**Verilen metin:**
******

Topkapı Sarayı Müzesi (Bölümleri, Eserleri, Nerede) Hakkında Bilgi

Topkapı Sarayı, Sultanahmet ve Ayasofya ile birlikte tarihi yarımadanın merkezi tepesinde bir bütünlük teşkil ediyor. Sarayın adı Osmanlı döneminde kapısında toplar olduğu için halkın verdiği bir isim olarak kalmış.

Topkapı Sarayı Tarihçesi

Fatih kenti fethettikten yıllar sonra da olsa sarayının bu tepeye yapılmasını emretmiş. İlki bugünkü İstanbul Üniversitesi’nin bulunduğu yerde inşa edilmiş. Buraya saray yaptırmasının nedeni şehrin merkezi tepesi olması.

Topkapı Sarayı’nın yapımı yıllarca sürmüş. Her gelen hükümdar ihtiyaçlarına göre yapılar eklemiş. Fatih’ten sonra yapım işleri devam etmiş ve imparatorluk büyüdükçe saray daha da büyümüş. Saraya en son yapıyı yaptıran sultan, ilk olarak buradan yeni yaptırılan Dolmabahçe Sarayı’na taşınan I. Abdülmecit’tir.

Topkapı Sarayı Bölümleri

Topkapı Sarayı iç içe geçmiş dört bahçe ile harem kısmından oluşuyor. Saray içinde her bahçe, her salon, her oda bir anlam taşıyor. Ayasofya tarafında bulunan birinci kapı (Bab-ı Hümayun) Acem yani İran tarzında yapılmış, biletli girişlerin yapıldığı ikinci kapı (Bab-üs Selam) Frenk yani Avrupa tarzında yapılmış, Padişahın arz odası ile Enderun avlusuna geçilen üçüncü kapı (Bab-üs Saade) ise Türk tarzına göre yapılmış.

******

**Veri listesi:**
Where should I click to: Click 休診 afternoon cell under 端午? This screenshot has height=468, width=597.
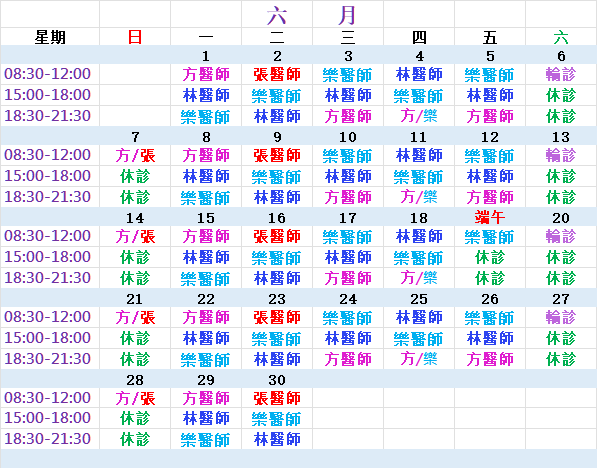click(490, 257)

******

**Yapılacak iş:**
Topkapı Sarayı metnine göre şu soruları cevaplayın:
1. Saraya bu adı kim vermiş ve neden vermiş?
2. Saraya en son yapıyı yaptıran sultan kimdir?
3. İkinci kapı (Bab-üs Selam) hangi tarzda yapılmış?
Listenin bu işte hiçbir rolü yoktur.

**Tamamlanmış cevap:**
1. Saraya bu adı Osmanlı döneminde halk vermiş, çünkü sarayın kapısında toplar varmış.
2. Saraya en son yapıyı yaptıran sultan I. Abdülmecit'tir.
3. İkinci kapı Frenk, yani Avrupa tarzında yapılmış.